The fate of their lost children here is, again, heartbreaking. However, they wouldn’t be in better shape back where they came from, nor would their children. The nationalities mentioned in the various news articles are: Vietnamese, Korean, Honduran, Costa Rican, Chinese. The Vietnamese ran from a genocidal dictatorship of the proletariat. The Hondurans are currently shipping their children, alone, unsupervised, and unattended, through Mexico, and into federal immigration stations. The Costa Ricans already have stunning rates of birth defects, even if they remain at home. The Koreans, mentioned as being supreme in New York, work 12–14 hour days, exactly as if they were a pop-star in training in South Korea. Or, really, anything in South Korea- 12–14 hour days of study while a student, 12–14 days at a factory, 12–14 hour days as a golf pro

The women are gambling that there is enough money in the American economy that a landless, friendless stray, here illegally, not even speaking the language, can make enough of a go of it to raise wealthy, safe, healthy children. It’s not an unreasonable dream. Toni Ko, millionaire founder of NYX cosmetics, grew up playing in the back of her mother’s nail salon in Los Angeles. Michelle Phan was raised by her Vietnamese nail tech mother in Florida. She, too, is a millionaire entrepreneur. She leapt to fame from her Youtube videos. L’ancome hired her, since more people watched her put on makeup in her bedroom, than watched professional makeup artists adorn famous models in Paris. Michelle Phan built her style of presentation on Bob Ross’ (a retired military veteran) public television show about painting.

These current attacks on inexpensive nail salons tucked into non-descript neighborhoods are a modern version of sumptuary laws. The nail technicians out west, when faced with nosebleeds from harsh chemical odors, worked with professional cosmetic chemists to formulate what are known as “3 Free” and “5 Free” nail varnish formulas. The trendiest nail lines — Deborah Lippmann,Chanel, DeLush and Flower by Drew Barrymore — are all 3- free. The marvelous formulas and professional nail designs in really creative modes are a form of mass affluence. This comparable to the extraordinary proliferation of low-cost hair salons when the government lifted wage and price controls on hair groomers.
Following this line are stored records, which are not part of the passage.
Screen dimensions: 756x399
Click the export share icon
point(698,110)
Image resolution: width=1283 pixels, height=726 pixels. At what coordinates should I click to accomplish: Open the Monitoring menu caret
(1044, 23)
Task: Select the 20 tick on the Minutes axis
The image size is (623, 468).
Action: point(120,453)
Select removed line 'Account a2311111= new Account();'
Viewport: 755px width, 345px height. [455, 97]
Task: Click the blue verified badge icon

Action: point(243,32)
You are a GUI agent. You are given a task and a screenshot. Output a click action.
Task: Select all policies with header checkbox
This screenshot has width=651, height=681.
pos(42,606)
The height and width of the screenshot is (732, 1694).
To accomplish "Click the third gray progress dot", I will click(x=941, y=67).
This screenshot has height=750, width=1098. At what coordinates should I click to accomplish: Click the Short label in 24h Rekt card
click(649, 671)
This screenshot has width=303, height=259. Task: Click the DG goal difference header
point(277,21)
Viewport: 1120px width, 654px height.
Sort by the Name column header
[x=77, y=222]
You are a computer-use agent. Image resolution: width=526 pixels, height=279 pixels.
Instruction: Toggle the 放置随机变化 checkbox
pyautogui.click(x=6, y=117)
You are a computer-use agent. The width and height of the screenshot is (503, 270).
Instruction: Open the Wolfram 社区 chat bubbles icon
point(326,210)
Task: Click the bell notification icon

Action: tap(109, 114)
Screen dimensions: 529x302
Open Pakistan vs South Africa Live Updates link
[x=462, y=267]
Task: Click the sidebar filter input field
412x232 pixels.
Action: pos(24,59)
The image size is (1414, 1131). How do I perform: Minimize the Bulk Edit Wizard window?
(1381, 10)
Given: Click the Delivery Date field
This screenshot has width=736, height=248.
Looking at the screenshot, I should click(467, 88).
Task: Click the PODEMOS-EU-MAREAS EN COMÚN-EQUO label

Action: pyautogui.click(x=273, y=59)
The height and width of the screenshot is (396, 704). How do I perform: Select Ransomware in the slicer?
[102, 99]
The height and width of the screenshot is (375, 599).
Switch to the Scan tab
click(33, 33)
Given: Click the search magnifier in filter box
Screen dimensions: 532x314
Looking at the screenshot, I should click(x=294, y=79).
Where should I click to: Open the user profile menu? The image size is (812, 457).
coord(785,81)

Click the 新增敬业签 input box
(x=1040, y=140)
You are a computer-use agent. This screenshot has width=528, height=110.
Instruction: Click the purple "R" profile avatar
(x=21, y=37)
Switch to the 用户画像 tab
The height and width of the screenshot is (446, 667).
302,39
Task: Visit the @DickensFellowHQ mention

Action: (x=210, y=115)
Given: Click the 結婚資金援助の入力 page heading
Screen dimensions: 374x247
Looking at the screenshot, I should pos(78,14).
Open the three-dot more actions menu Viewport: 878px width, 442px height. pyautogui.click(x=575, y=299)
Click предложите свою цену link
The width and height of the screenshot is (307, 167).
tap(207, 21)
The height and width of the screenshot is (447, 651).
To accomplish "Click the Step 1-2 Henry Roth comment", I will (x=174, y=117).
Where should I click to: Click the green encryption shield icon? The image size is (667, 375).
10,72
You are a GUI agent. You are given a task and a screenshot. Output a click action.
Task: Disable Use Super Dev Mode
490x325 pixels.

Elaborate nail-work tutorial video on YouTube

The current governor of New York sees a new way to regulate a growing industry catering to middle class women. His regulations won’t solve anyone’s problems. In 1907 the president, a former governor of New York state signed the Lacey Act, regulating an industry catering to women. Roosevelt, in his very high-minded way, signed a law making it illegal to hunt certain birds in order to harvest their feathers. The feathers were used to decorate women’s hats. Wealthy women had worn hats the size of cartwheels loaded down with all sorts of plumage for decades. Middle-class women, relatively wealthier in the manufacturing boom of the early century, had taken to wearing hats with expensive feather ornaments for a few years. These ornaments are still outlawed by Roosevelt’s decree. Yet, the endangered birds are, over a hundred years later, still endangered. The birds not covered under the Lacey Act — pigeons, chickens, emus, and ostriches — are flourishing.

The older polish formulas were just as irritating, but they weren’t used to bring a splash of pleasure to regular women’s lives, nor were they really used to enrich a new wave of minority immigrants east of the Appalachians. Forgive me if I wonder whether the coming regulations are really a way for the government to make life difficult for people who the self- proclaimed elite consider tacky.